Teens encouraged to rediscover love of books

Connie Goff

The old mantra "kids who read succeed" might be well known, but to get a teenager to put down the remote control or get off the computer and pick up a book is a challenge, to say the least.

"Books with Bite," is the theme for National Teen Read Week 2008, which is Oct. 12-18. Teen Read Week is an initiative of the Young Adult Library Services Association. It was started in 1998, making this the 11th celebration of the event.

Barry Crossland, librarian at Maryville High School in Maryville, Mo., said kids like to read what's popular.

"I want the students to read," he said. "Their interests drive the book purchases I make for the library. The more kids read, the better they read and the better they comprehend what they are reading. If kids are reading something they enjoy, they enjoy reading. That's important."

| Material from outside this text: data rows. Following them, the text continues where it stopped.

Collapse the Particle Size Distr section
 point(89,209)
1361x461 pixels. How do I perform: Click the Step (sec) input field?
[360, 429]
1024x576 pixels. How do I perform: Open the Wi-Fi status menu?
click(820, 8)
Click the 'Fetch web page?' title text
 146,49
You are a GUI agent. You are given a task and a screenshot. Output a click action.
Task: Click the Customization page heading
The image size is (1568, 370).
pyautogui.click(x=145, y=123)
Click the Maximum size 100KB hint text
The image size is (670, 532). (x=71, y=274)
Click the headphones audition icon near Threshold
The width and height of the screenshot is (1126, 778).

Crossland said children seem to like reading books in a series. "Harry Potter," the Stephenie Meyer "Twilight" series, Ted Dekker's mystery/science fiction series and Scott Westerfield's series' including "Pretties," Uglies," "Specials," and "Extras" have all been popular reading material for students.

Stephanie Patterson, co-director of the Maryville Public Library, researched some of the highest-circulating young adult titles in 2008. Among the titles topping the list were Rick Riorden's fantasies, "The Sea of Monsters" and "The Lightning Thief,"  Susan Beth Pfeffer's "Life As We Know It," Gail Giles' "What Happened to Cass McBride?" and Jeff Kinney's "Diary of a Wimpy Kid" series.

Twenty-six books are listed in the 2008 Teens' Top Ten Nominees. Titles such as "City of Bones" by Cassandra Clare, "Eclipse" by Stephenie Meyer, "Harry Potter and the Deadly Hallows" by J.K. Rowling and "Saving Zoe" by Alyson Noel are included on the list. To view the entire list log onto

The American Library Association created tips for connecting teens with books. Tips for parents include:

- Read the same books your teenager is reading.

- Talk about the books with your teenager.

- Have plenty of books around the house for your teenager to choose from.

- Keep books in key locations: car, bathroom, kitchen, den, near the TV and computer.

- Make sure your teen has transportation to the library and bookstores.

- Visit the library with your teenager.

- Buy books together.

- Turn off the TV one evening per week and spend the time reading.

Crossland has a few tips for parents as well.

"It's important for parents to read to their children until they can do so themselves," he said. "Kids are mystified when you read to them. They can see the 'chicken scratches' on the pages and want to know what it says. It gives them the desire to be able to read themselves."